In case you haven’t heard, Ruth McKinnie Braun, education editor for San Diego News Network and a longtime reporter for the Union-Tribune, passed away this week after being diagnosed with a rare form of lymphoma. She was an extraordinarily passionate person about schools and kids. I only got to meet her in person once, but I’ll always remember her exhorting me to look more and look deeper.

Braun had survived an earlier bout with breast cancer years ago. Earlier this summer, she wrote on her blog about what it was like to leave the oncologist with a clean bill of health. Her words are especially poignant now:

[M]y annual visit still brings me back to a quiet place inside myself where I ponder what could have been and how lucky I am to be here. … In years past, this calm thankfulness that comes over me as I wait would linger for weeks, even months. Today, I confess, it was short lived. I drove the final carpool of the school year from my daughter’s high school. Traffic was a bear and one of the girls was late. The everyday life of being a mom. Isn’t it grand?

I’ll miss her, and I know all of San Diego will, too.

  • We zero in on an unusual attempt to use methods for gifted children with students of all levels, starting at a younger age, at a handful of San Diego Unified schools. The first to test the waters is Cabrillo Elementary in Point Loma. It is part of a wider shift toward plucking the strategies that were once confined to classes for the gifted to mainstream classrooms.
  • The North County Times reports that an Oceanside principal has been charged with grand theft, and it seems to be related to parent fundraising at the school. And things just don’t seem to be coming up roses up north: The only high school in the Fallbrook Union High School District is in hot water under No Child Left Behind standards for improvement in test scores.
  • Educators are planning to open a specialized private school for students with learning disabilities, the Union-Tribune reports in brief. They are meeting in La Jolla on Wednesday to talk about it.
  • Hector Tobar at the Los Angeles Times writes about a weekend language school meant to help bilingual children keep their first language — in this case Spanish. One of my favorite details? The teachers tell the kids that a teddy bear in the classroom can only speak Spanish to encourage them to speak their first language, instead of immediately switching to English.
  • This is a little old, but better late than never. USA Today reports that a Cheyenne tribe is suing its school district over a new dress code because many families can’t afford the new uniforms and their children are being punished for not showing up with the right clothes. I know at least one mom who is aggravated about school fees and other costs here — have you heard of other examples? Shoot me an e-mail at emily.alpert@voiceofsandiego.org.
  • Longtime educator and professor Larry Cuban blogs on the difference between “sprinter” and “marathoner” superintendents, using San Diego as a case study. Sprinters believe “that low test scores and achievement gaps between whites and minorities are due in large part to reluctant (or inept) district bureaucrats, recalcitrant principals, and knuckle-dragging union leaders defending contracts that protect lousy teachers from pay-for-performance incentives,” Cuban blogs. He adds, “What undercuts sprinter-driven reforms in these arenas is the simple fact that fast-moving CEOs fast-track their solutions to these problems, get spent from there exertions or create too much turmoil, and soon exit leaving the debris of their reforms next to the skid marks in the parking lot.”
  • Forty-eight states are trying to hash out a common understanding of what classes and subjects a teen needs to master to be ready for college or a career, Education Week and the Washington Post report. That sounds wonky, but this is really a battle over what all kids should know. The author of one math textbook complains, “What’s missing is this whole notion of literacy and citizenship and solving problems you see in life, rather than just mathematical problems.”
  • And this is just heartbreaking: Teens in a poor, segregated South African township rioted last year because their teacher chronically failed to show up for class. The New York Times reports that the violent episode reflects a larger problem: the outright failure of schools for black children in South Africa, even after apartheid has been wiped away. “If you’re in a township school, you don’t have much chance,” one scholar complains.

## PROBLEM
Duplicate everything in the education news roundup from "[M]y annual visit" down to "to mainstream classrooms.".

(Entries drawn from a collection)
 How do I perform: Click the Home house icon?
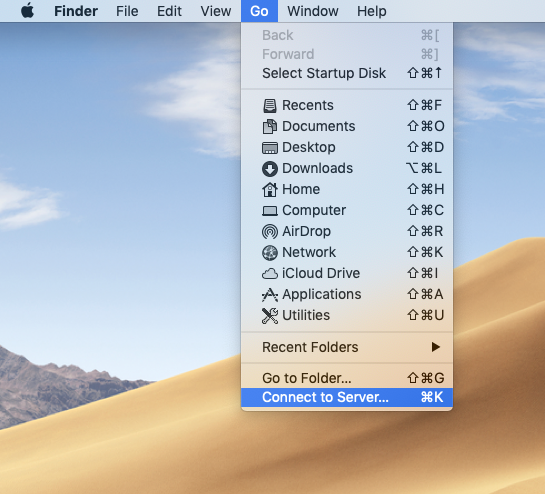coord(270,189)
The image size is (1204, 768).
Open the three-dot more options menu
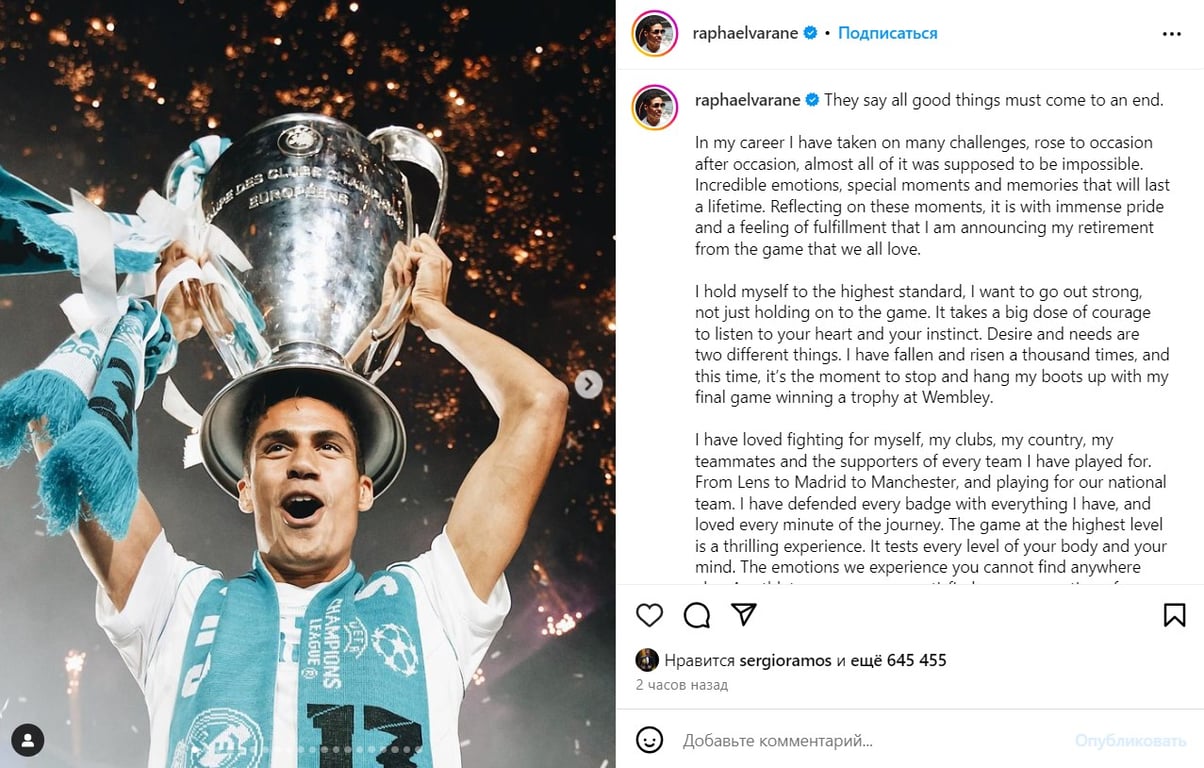(1172, 34)
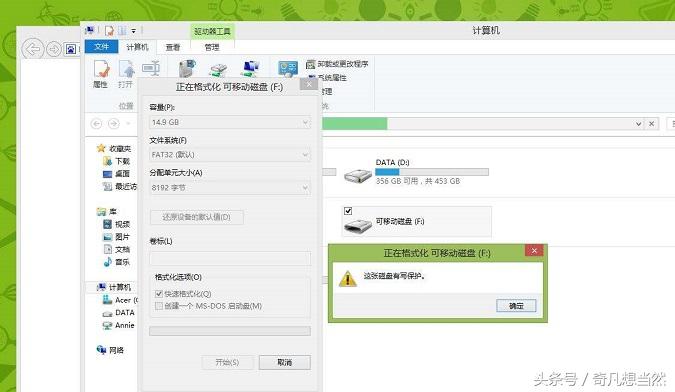Uncheck the checkbox on removable disk F:
The width and height of the screenshot is (675, 392).
(x=348, y=211)
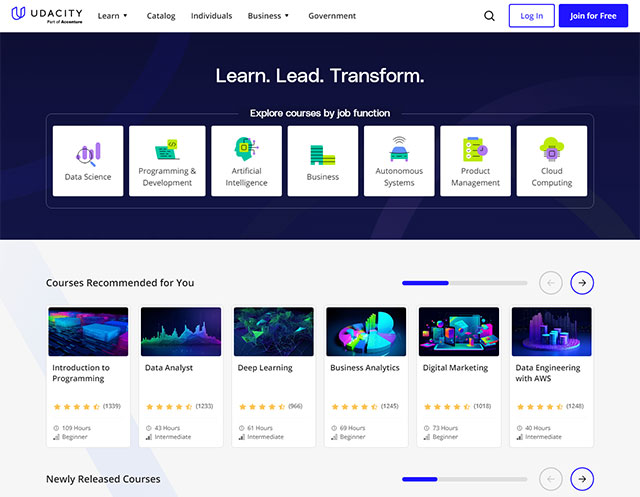Image resolution: width=640 pixels, height=497 pixels.
Task: Click the Udacity logo
Action: [47, 16]
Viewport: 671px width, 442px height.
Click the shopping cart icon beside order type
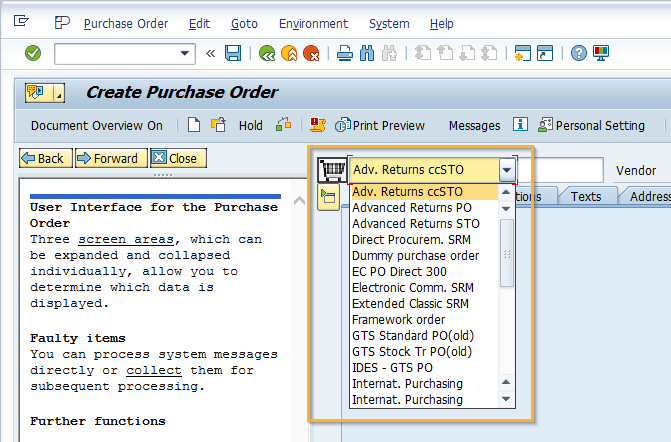[330, 170]
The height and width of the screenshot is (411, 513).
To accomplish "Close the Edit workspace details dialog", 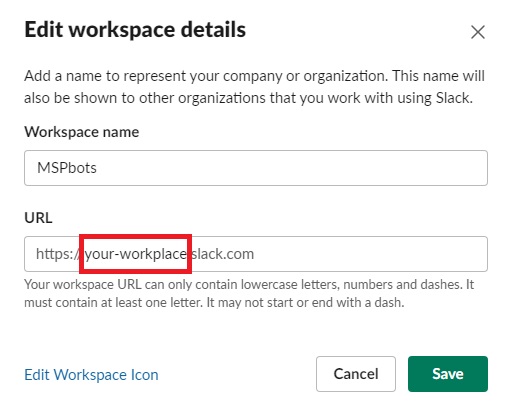I will [478, 32].
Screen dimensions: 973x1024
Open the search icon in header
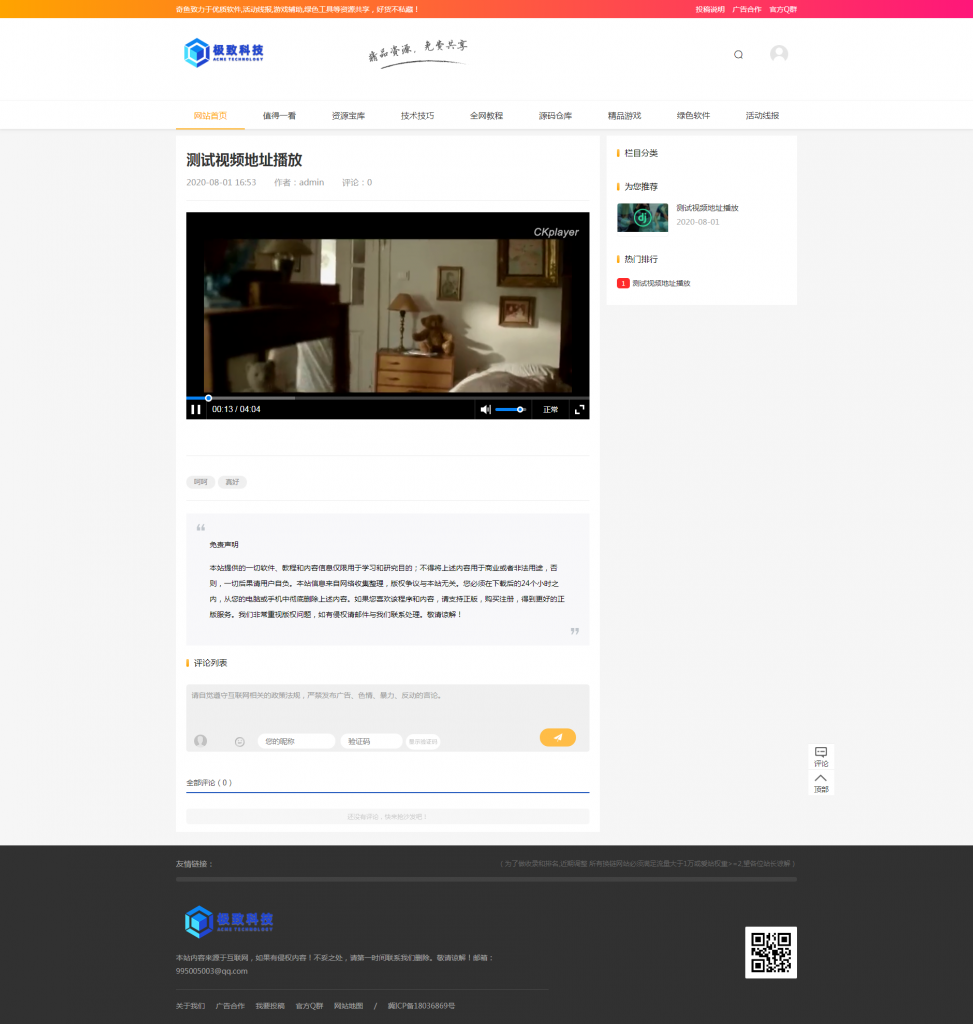738,55

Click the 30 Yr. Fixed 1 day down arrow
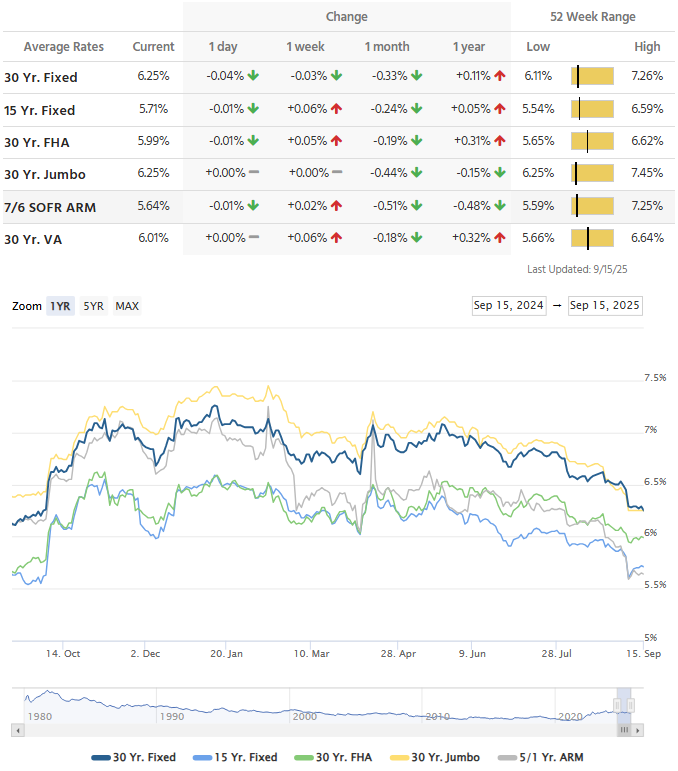point(254,77)
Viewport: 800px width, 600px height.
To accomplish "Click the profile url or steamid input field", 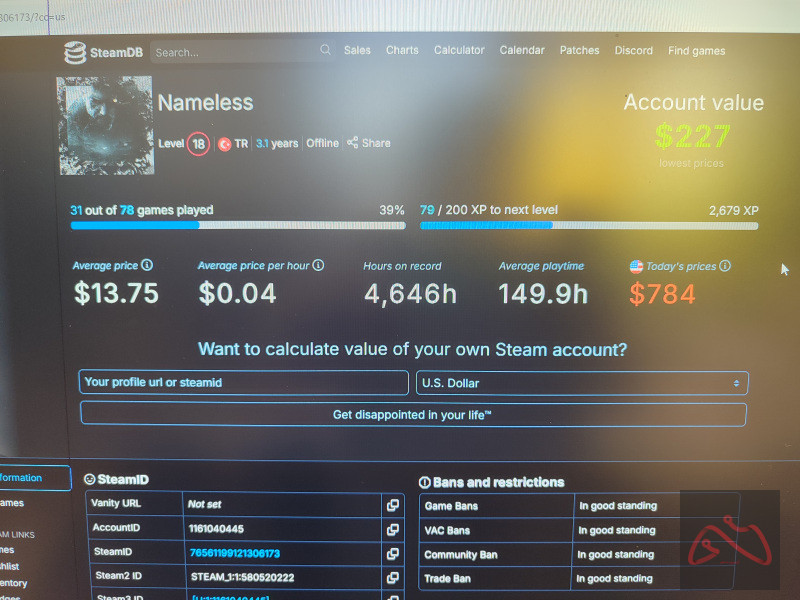I will click(242, 382).
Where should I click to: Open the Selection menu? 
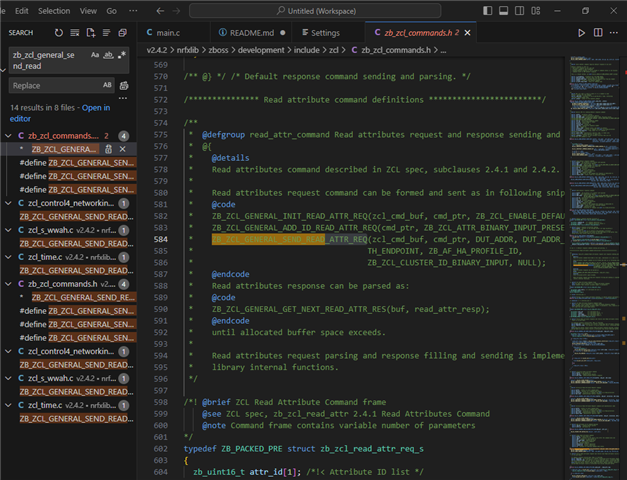click(54, 10)
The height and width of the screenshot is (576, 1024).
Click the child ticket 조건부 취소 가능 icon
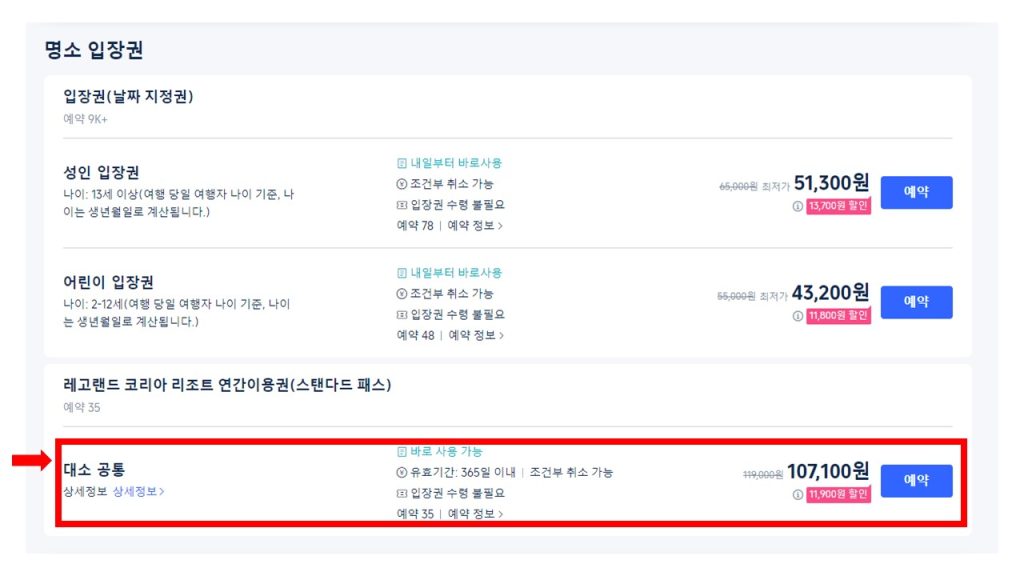[x=402, y=294]
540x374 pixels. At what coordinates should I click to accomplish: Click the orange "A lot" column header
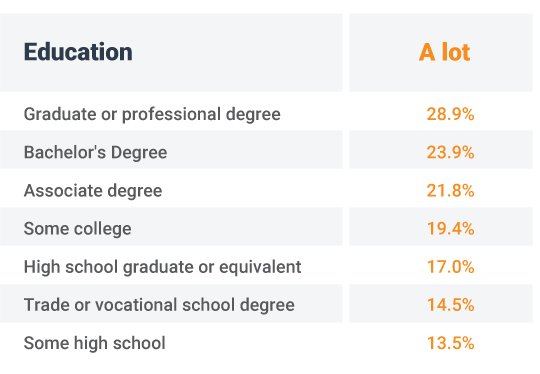pos(444,52)
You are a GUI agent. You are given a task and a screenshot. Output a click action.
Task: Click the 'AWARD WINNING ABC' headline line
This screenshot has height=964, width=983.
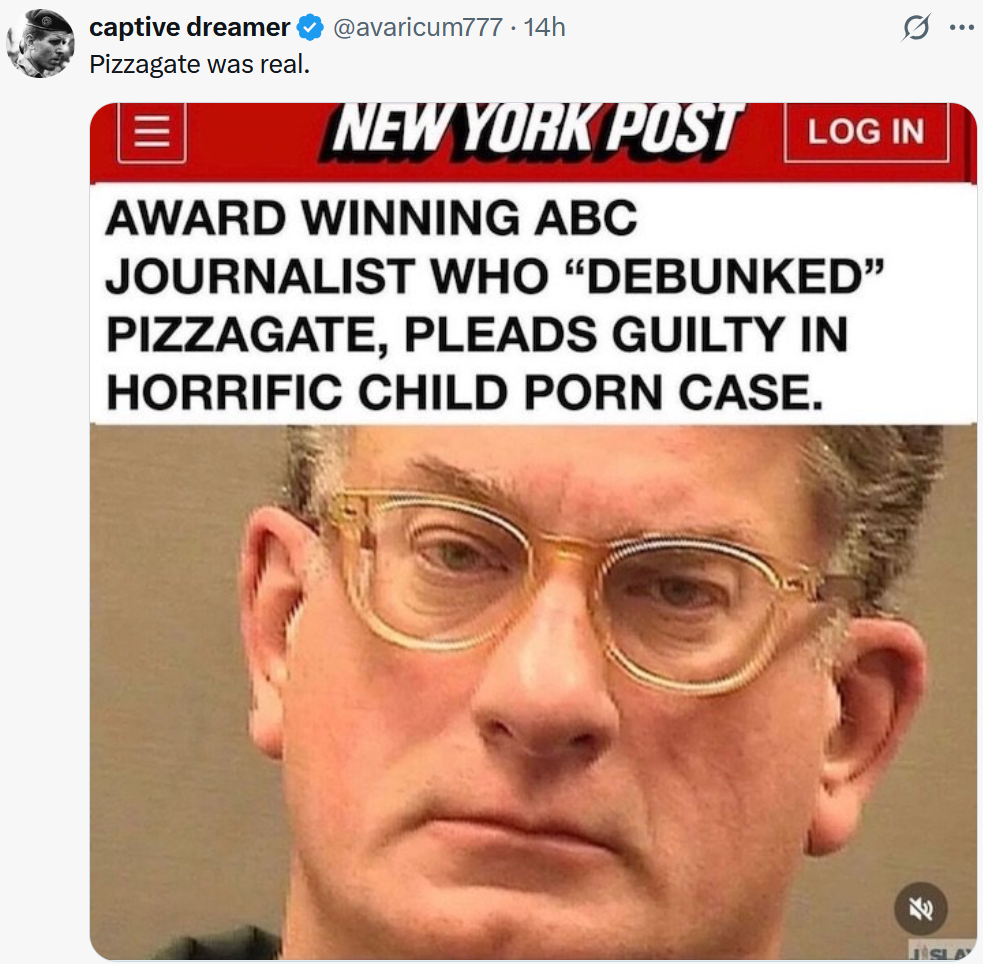click(371, 218)
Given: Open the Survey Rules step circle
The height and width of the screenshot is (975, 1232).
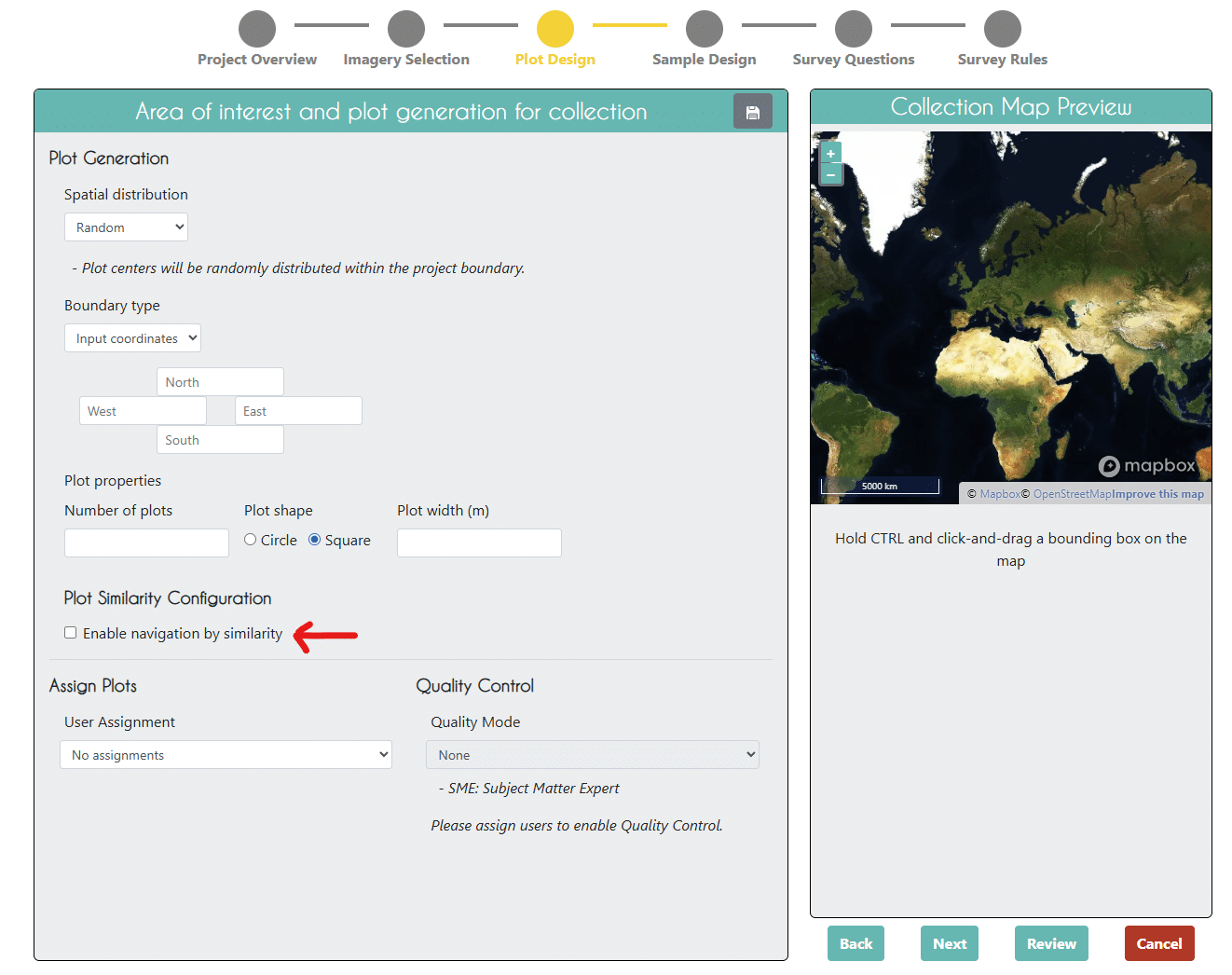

## SOLUTION TO THE EXERCISE
[M]y annual visit still brings me back to a quiet place inside myself where I ponder what could have been and how lucky I am to be here. … In years past, this calm thankfulness that comes over me as I wait would linger for weeks, even months. Today, I confess, it was short lived. I drove the final carpool of the school year from my daughter’s high school. Traffic was a bear and one of the girls was late. The everyday life of being a mom. Isn’t it grand?

I’ll miss her, and I know all of San Diego will, too.

  • We zero in on an unusual attempt to use methods for gifted children with students of all levels, starting at a younger age, at a handful of San Diego Unified schools. The first to test the waters is Cabrillo Elementary in Point Loma. It is part of a wider shift toward plucking the strategies that were once confined to classes for the gifted to mainstream classrooms.